The committee’s chair, senior Carol Hendrickson, presented the survey’s results – which said the student body was “overwhelmingly dissatisfied” with the price markups – to the Bookstore, the University Libraries, the Office of Information Technology, the campus copy centers and the faculty.

By the start of the spring semester, several colleges – including the College of Arts and Letters – had placed some of their course packets back in academic copy centers. And the course packets that are still being sold at the Hammes Bookstore don’t have a retail markup, Braun said.

But even though course packets are once again available at campus copy centers, she said students are still paying about 10 percent more than they would’ve paid in the past – a result of the increased royalty fees to the company that handles the copyright review process.

“The Senate has encouraged faculty members to put their course materials online, using the Libraries’ electronic reserves, to keep costs down for the students,” Braun said. “That way they can choose if they print out the documents or just read them online.”

Executive assistant Sheena Plamoottil talked to trustees about the unexpected surge of interest in “green” issues observed among students, faculty members and administrators during the fall semester.

The creation of the Office of Sustainability by Executive Vice President John Affleck-Graves, as well as the announcement that next year’s Notre Dame Forum will be titled “Charting a Sustainable Energy Future,” proved environmental issues were a hot topic, Plamoottil said.

Student government worked closely with the Student Advisory Board and the University’s Energy and Environmental Issues Committee (E&EIC) to put on the first annual “Energy Week” and increase student awareness regarding energy consumption. The success of Energy Week facilitated “an unprecedented collaborative effort” between student government, the E&EIC, the Notre Dame Energy Center and Student Activities this semester to host Green Summit, Plamoottil said.

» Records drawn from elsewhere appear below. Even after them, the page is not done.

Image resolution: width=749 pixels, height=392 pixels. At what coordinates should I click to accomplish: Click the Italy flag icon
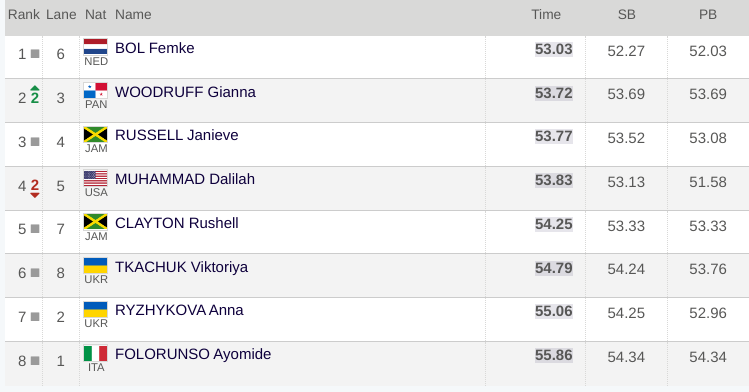tap(96, 353)
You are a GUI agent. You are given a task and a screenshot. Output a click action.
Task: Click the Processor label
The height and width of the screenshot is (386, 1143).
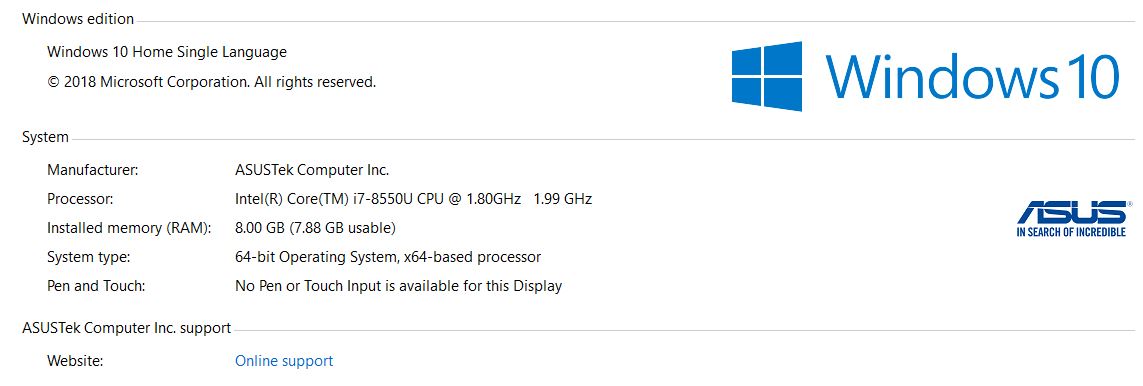pos(80,199)
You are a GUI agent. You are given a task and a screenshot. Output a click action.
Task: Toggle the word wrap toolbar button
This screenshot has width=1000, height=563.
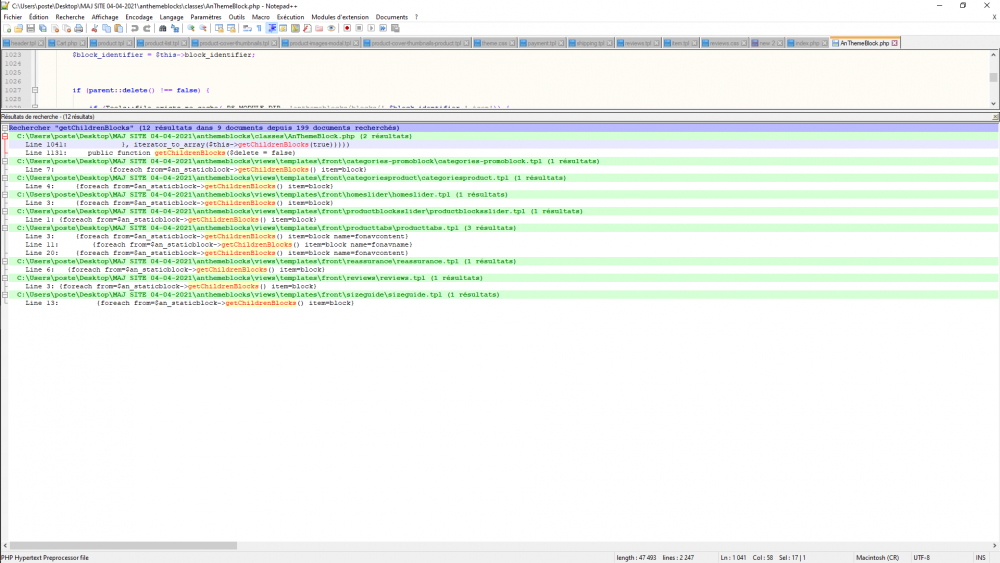point(246,28)
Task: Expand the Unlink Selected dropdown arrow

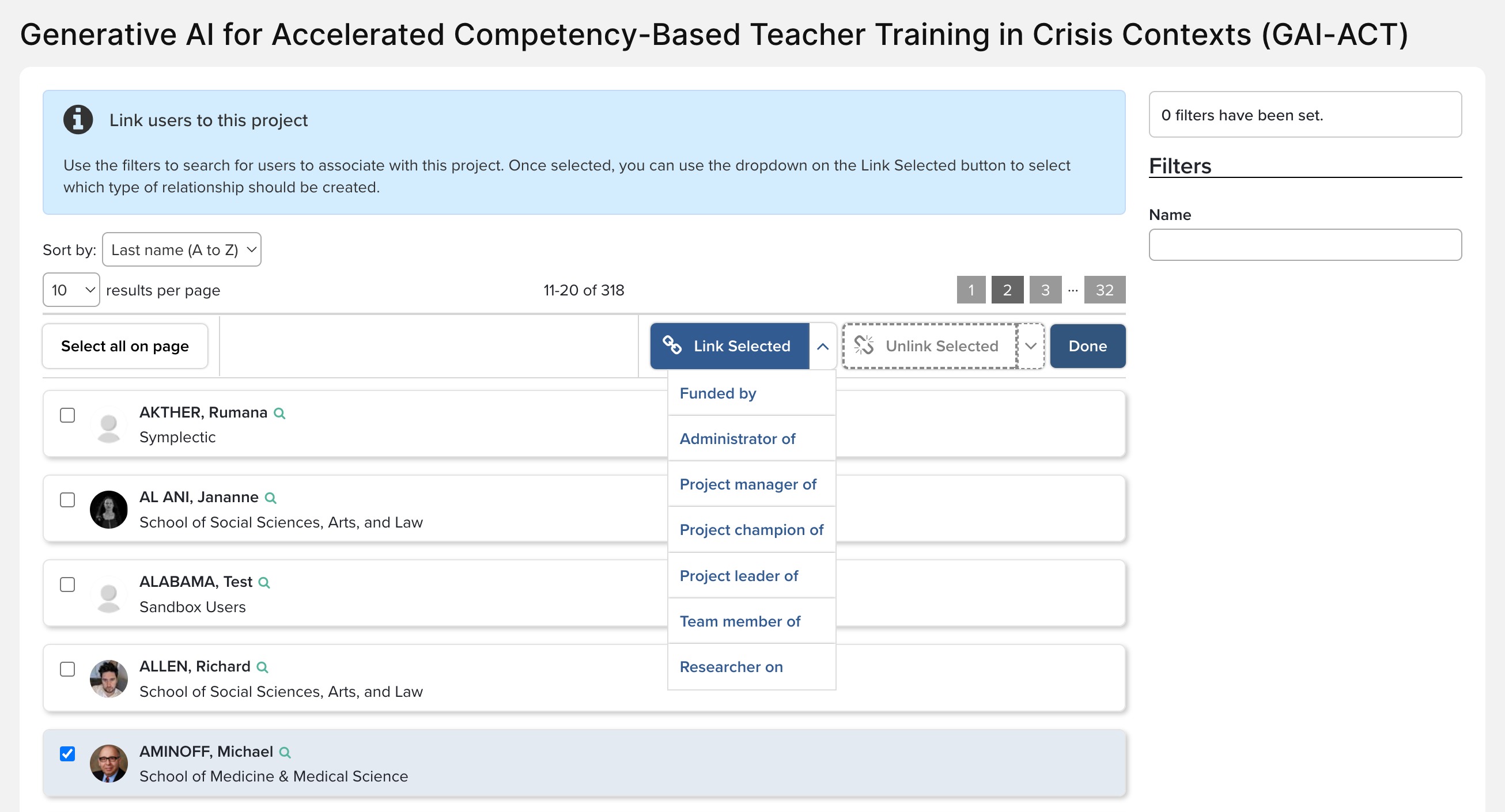Action: pyautogui.click(x=1031, y=346)
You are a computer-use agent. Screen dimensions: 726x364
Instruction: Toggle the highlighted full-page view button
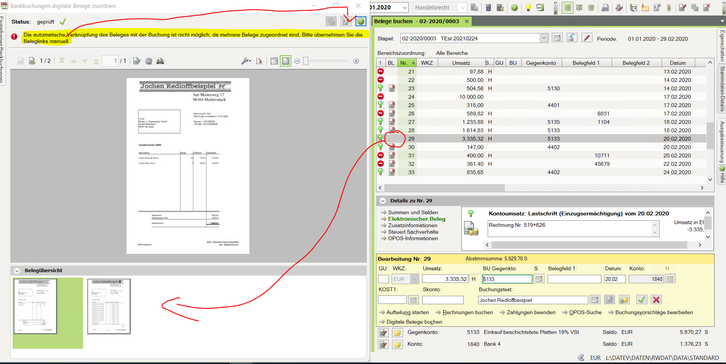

And while the environment proved to be a popular topic among students last semester, immigration was not, Brown said. She said she originally expected the issue to take center stage in the same way the global health crisis did after being the focus of the 2006 Notre Dame Forum.

In response, she made immigration the first topic in the first-ever student-faculty contemporary issues debate series, one of Brown’s campaign goals for the 2007-08 year.

And she reevaluated her approach to the discussion of immigration at Notre Dame. Brown said she no longer measures the success of the 2007 Forum according to the number of related clubs and task forces born after or the actions of students regarding immigration.

“Instead, we’re looking at how the Forum has intellectually engaged students,” Brown said.

Her administration is preparing the first-ever Student Forum, scheduled for April and focused on immigration. Unlike the Notre Dame Forum, this event will be student-run and will feature students from different ideologies and backgrounds as panelists, in an effort to facilitate further debate on the issue.

Brown said she is looking to bring a nationally recognized moderator to campus to attract as many students as possible.

“We are aware we might not see the outburst of enthusiasm seen after the forum on global health but we hope students who attend this event will walk away intellectually engaged in this discussion and having developed an opinion of their own,” Brown said.